That silence after a wildfire

THE utter silence that follows a wildfire is hard to countenance and harder still to understand.

As authorities in Arizona examine the area around Yarnell Hill to understand exactly how 19 hot-shot firefighters died last week - and to try to prevent it happening again - they will cope with that strange, all-encompassing silence that cloaks a barren landscape.

The first time you stand on scorched earth after a wildfire has swept through, you hear nothing.

You catch yourself frowning, because you do not understand the complete absence of noise in a black-grey landscape devoid of any living thing.

You look left. You look right. You look behind you. Have you somehow lost your hearing entirely? Has some invisible being surreptitiously deprived you of every vestige of aural perception?

The total silence is so unnerving that you instinctively take a step backwards. Then you hear the first sound. It is the sound of the sole of your shoe, easily compressing the thick layer of powdery dark-grey ash that stretches everywhere, in every direction, as far as you can see.

So you can hear your own footfall, right? Then why is it that you cannot hear anything else?

There is a simple explanation. As wildfires voraciously consume all the oxygen in their path, the wind whips embers hundreds of metres ahead of the actual blaze. These embers consume not just the base of other trees, not just the tinder-dry underbrush, but the crowns of surrounding trees, rich with their green canopies.

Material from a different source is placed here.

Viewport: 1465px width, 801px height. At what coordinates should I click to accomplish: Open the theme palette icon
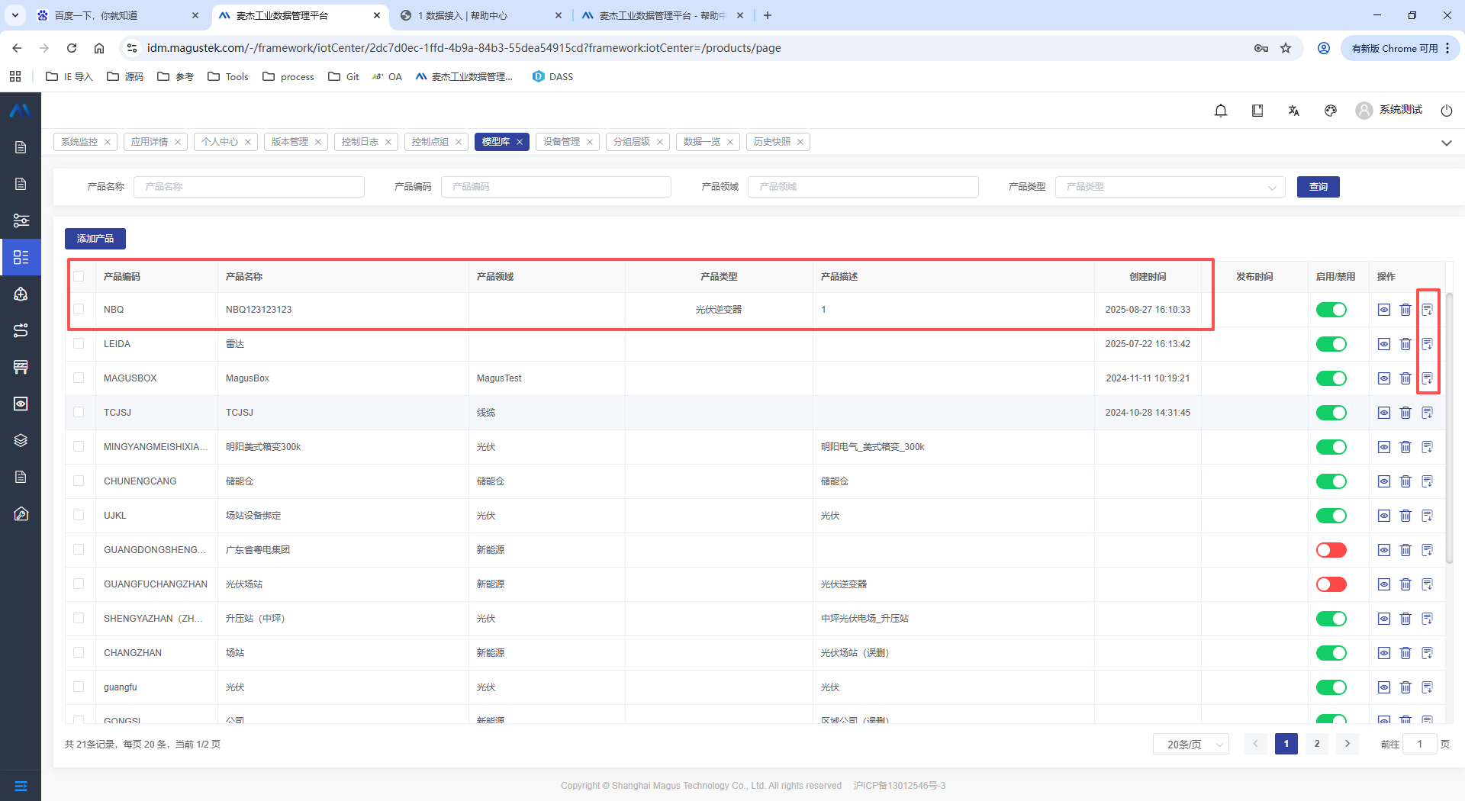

To watch and document a wildfire is to be almost hypnotised as the tops of trees - several metres away from the actual fire - explode in a terrifying chain reaction.

Fire, gust, embers, explosion; fire, gust, embers, explosion. It is almost as if Dante's Inferno has manifested itself in real life.

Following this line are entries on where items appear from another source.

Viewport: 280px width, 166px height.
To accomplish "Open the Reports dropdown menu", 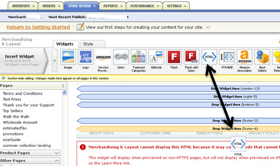I will pyautogui.click(x=112, y=6).
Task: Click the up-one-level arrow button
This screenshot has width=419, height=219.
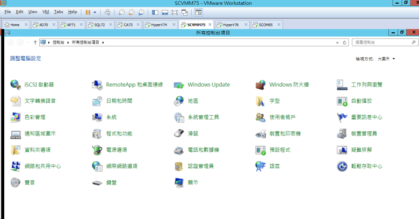Action: (x=35, y=42)

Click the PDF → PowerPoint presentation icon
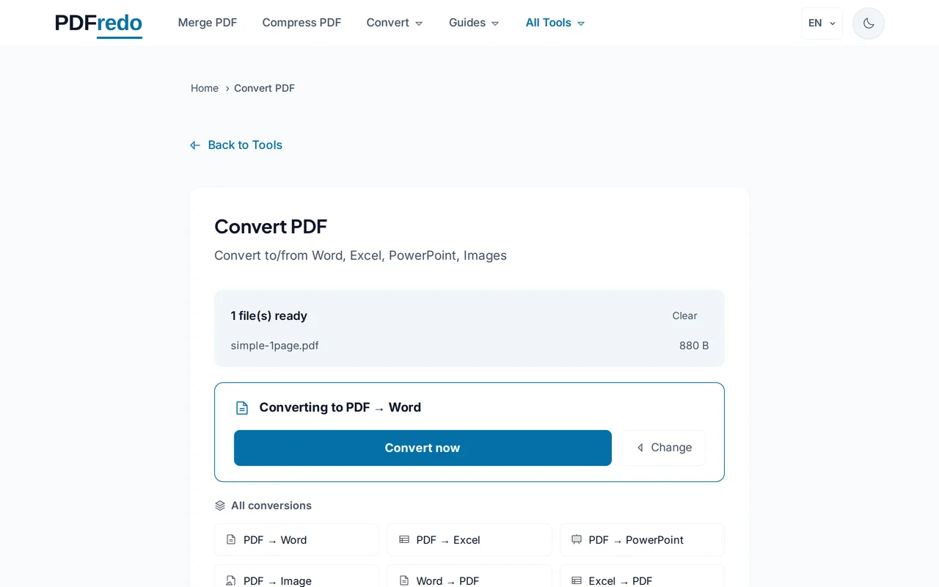coord(577,539)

And when the fire has passed, taking a random path dictated purely by the wind, the silence envelops everything.

You see, wildfires strip every vestige of foliage from trees in their path. So when you walk across the desolation, you hear nothing because there are no leaves on the thousands of trees around you.

Think about it. Unless the breeze around you is a howling gale, your only perception of it when you're out in open land away from urban areas is the rustling of leaves.

No leaves. No sound. It's an unsettling experience, but it's perfectly logical.

There is something else as well. A wild landscape always teems with its own myriad life forms. Insects, birds, rodents, small wild animals and - depending on the area - large animals as well.

But there is nothing left alive after a wildfire. The insects have perished. The rodents and wild animals of all sizes that are not quick enough to outrun the flames have been consumed as well.

And the birds? They flee, generally at the first hint of fire. But sometimes, in the most terrible wildfires, when the oxygen disappears above the treetops, sucked inexorably into the vortex of the rampaging blaze, the birds cannot breathe either, even though they are flying clear of the flames - so they fall to earth, dead before the hit the ground.

With no leaves to rustle and no living creatures of any description, your footfall is all you hear. You and you alone are the only sign of life.